[Material for this task]
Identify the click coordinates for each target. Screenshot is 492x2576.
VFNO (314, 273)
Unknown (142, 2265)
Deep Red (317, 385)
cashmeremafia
[/Material for this task]
Extract the complete set of records unchanged.

• _Task answer_:
Identify the click coordinates for each target. Screenshot is 492x2576.
VFNO (314, 273)
Unknown (142, 2265)
Deep Red (317, 385)
cashmeremafia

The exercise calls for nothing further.